Ice drilling allows scientists studying glaciers and ice sheets to gain access to what is beneath the ice, to take measurements along the interior of the ice, and to retrieve samples. Instruments can be placed in the drilled holes to record temperature, pressure, speed, direction of moveassment, and for other scientific research, such as neutrino detection.
Many different methods have been used since 1840, when the first scientific ice drilling expedition attempted to drill through the Unteraargletscher in the Alps. Two early methods were percussion, in which the ice is fractured and pulverized, and rotary drilling, a method often used in mineral exploration for rock drilling. In the 1940s, thermal drills began to be used; these drills melt the ice by heating the drill. Drills that use jets of hot water or steam to bore through ice soon followed. A growing interest in ice cores, used for palaeoclimatological research, led to ice coring drills being developed in the 1950s and 1960s, and there are now many different coring drills in use. For obtaining ice cores from deep holes, most investigators use cable-suspended electromechanical drills, which use an armoured cable to carry electrical power to a mechanical drill at the bottom of the borehole.

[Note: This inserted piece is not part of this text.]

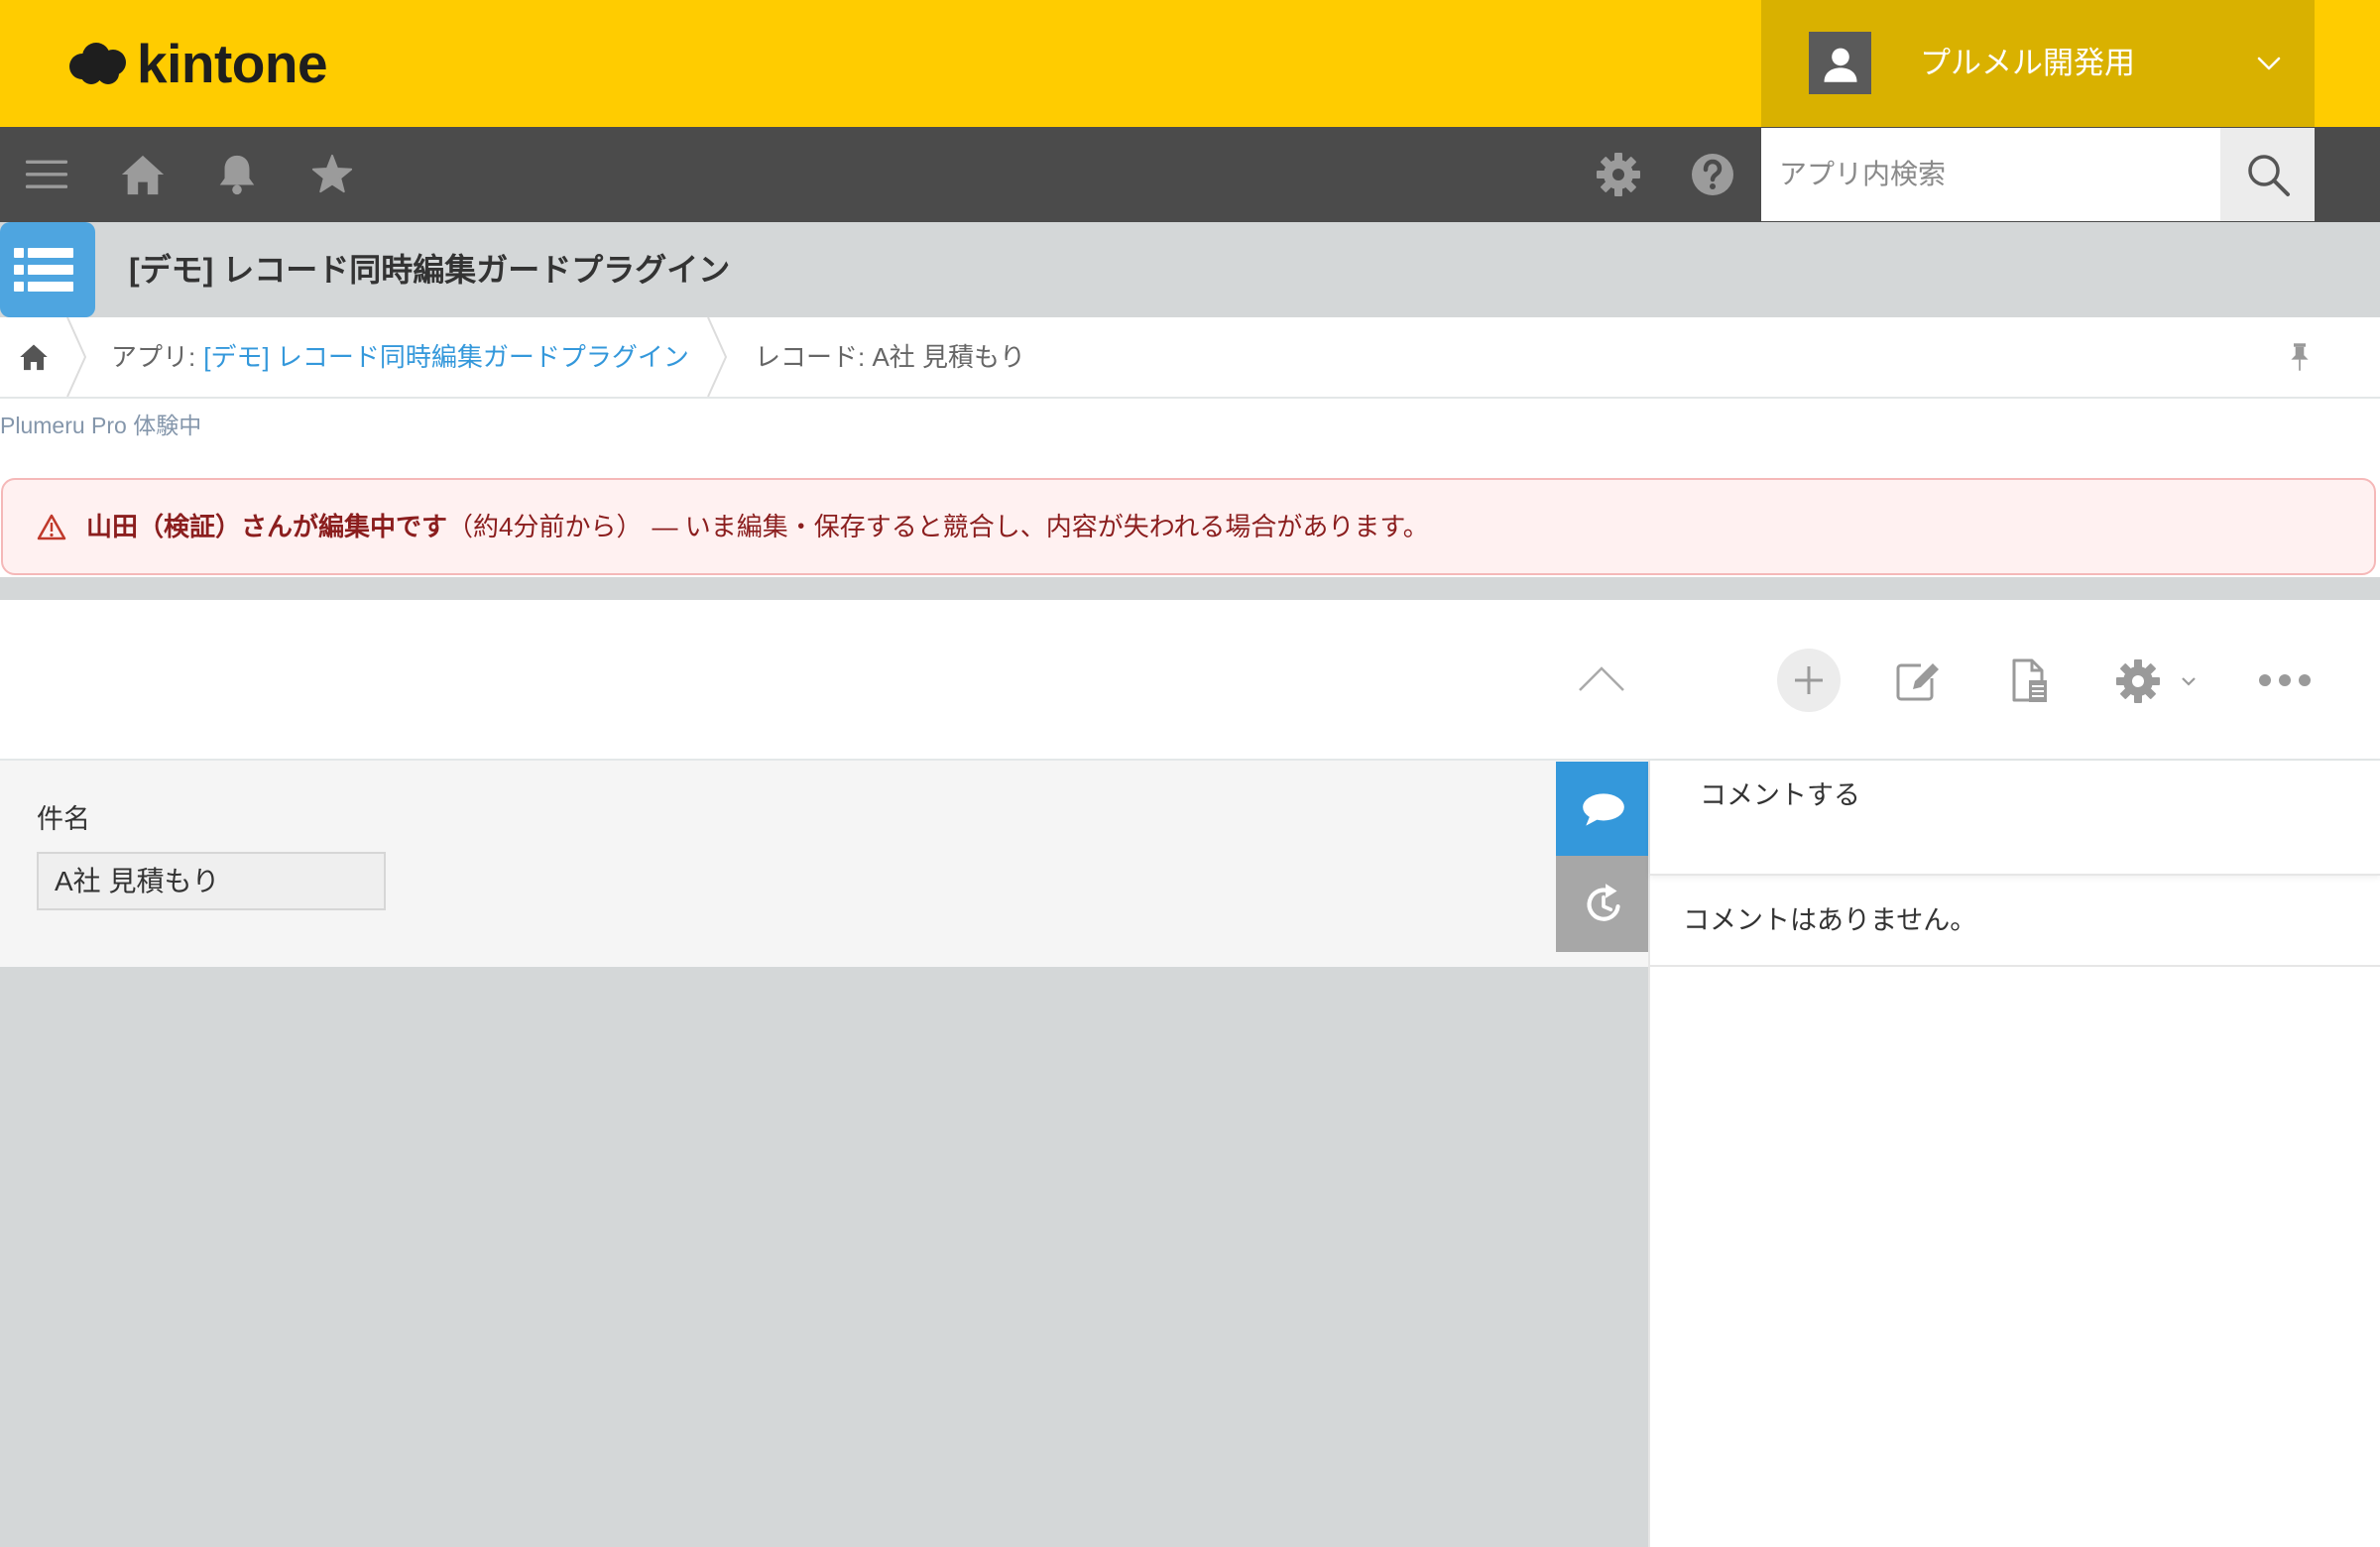 This screenshot has width=2380, height=1547. Describe the element at coordinates (1712, 174) in the screenshot. I see `help-icon` at that location.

In 1966, a US team successfully drilled through the Greenland ice sheet at Camp Century, at a depth of 1,387 metres (4,551 ft). Since then many other groups have succeeded in reaching bedrock through the two largest ice sheets, in Greenland and Antarctica. Recent projects have focused on finding drilling locations that will give scientists access to very old undisturbed ice at the bottom of the borehole, since an undisturbed stratigraphic sequence is required to accurately date the information obtained from the ice.
This recording reflects the Wikipedia text as of 00:21 UTC on Friday, 29 June 2018.